(What the task requires)
Make an exact copy of the lines starting at the top of the listing below and ending at the line that contains "Given: Click the zoom", inclusive.

(Input for this task)
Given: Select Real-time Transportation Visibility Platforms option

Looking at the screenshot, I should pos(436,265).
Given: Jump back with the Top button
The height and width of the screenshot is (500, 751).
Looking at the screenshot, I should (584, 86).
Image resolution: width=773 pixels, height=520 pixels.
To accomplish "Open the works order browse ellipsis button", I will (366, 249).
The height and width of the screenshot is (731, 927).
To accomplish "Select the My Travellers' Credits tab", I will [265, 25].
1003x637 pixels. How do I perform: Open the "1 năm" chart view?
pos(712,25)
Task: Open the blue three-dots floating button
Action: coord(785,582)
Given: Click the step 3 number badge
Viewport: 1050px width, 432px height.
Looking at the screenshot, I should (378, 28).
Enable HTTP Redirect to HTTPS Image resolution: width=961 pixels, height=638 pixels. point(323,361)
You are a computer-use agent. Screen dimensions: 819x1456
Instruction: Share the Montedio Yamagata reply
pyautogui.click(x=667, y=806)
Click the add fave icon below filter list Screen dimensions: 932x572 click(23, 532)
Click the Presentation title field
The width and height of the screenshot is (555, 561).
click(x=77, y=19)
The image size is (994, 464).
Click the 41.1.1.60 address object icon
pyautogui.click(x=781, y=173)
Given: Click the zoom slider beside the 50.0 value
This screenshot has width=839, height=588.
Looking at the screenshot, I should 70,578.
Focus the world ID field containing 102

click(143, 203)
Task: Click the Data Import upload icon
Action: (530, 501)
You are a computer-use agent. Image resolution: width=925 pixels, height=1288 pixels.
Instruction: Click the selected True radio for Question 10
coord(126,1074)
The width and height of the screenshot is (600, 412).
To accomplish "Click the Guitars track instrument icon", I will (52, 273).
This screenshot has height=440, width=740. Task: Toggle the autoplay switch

(Answer to this problem)
Given: Select Real-time Transportation Visibility Platforms option

Looking at the screenshot, I should pos(436,265).
Given: Jump back with the Top button
The height and width of the screenshot is (500, 751).
Looking at the screenshot, I should (584, 86).
Image resolution: width=773 pixels, height=520 pixels.
To accomplish "Open the works order browse ellipsis button", I will (366, 249).
The height and width of the screenshot is (731, 927).
To accomplish "Select the My Travellers' Credits tab", I will [265, 25].
1003x637 pixels. How do I perform: Open the "1 năm" chart view?
pos(712,25)
Task: Open the blue three-dots floating button
Action: coord(785,582)
Given: Click the step 3 number badge
Viewport: 1050px width, 432px height.
Looking at the screenshot, I should (378, 28).
Enable HTTP Redirect to HTTPS Image resolution: width=961 pixels, height=638 pixels. point(323,361)
You are a computer-use agent. Screen dimensions: 819x1456
Instruction: Share the Montedio Yamagata reply
pyautogui.click(x=667, y=806)
Click the add fave icon below filter list Screen dimensions: 932x572 click(23, 532)
Click the Presentation title field
The width and height of the screenshot is (555, 561).
click(x=77, y=19)
The image size is (994, 464).
Click the 41.1.1.60 address object icon
pyautogui.click(x=781, y=173)
Given: Click the zoom slider beside the 50.0 value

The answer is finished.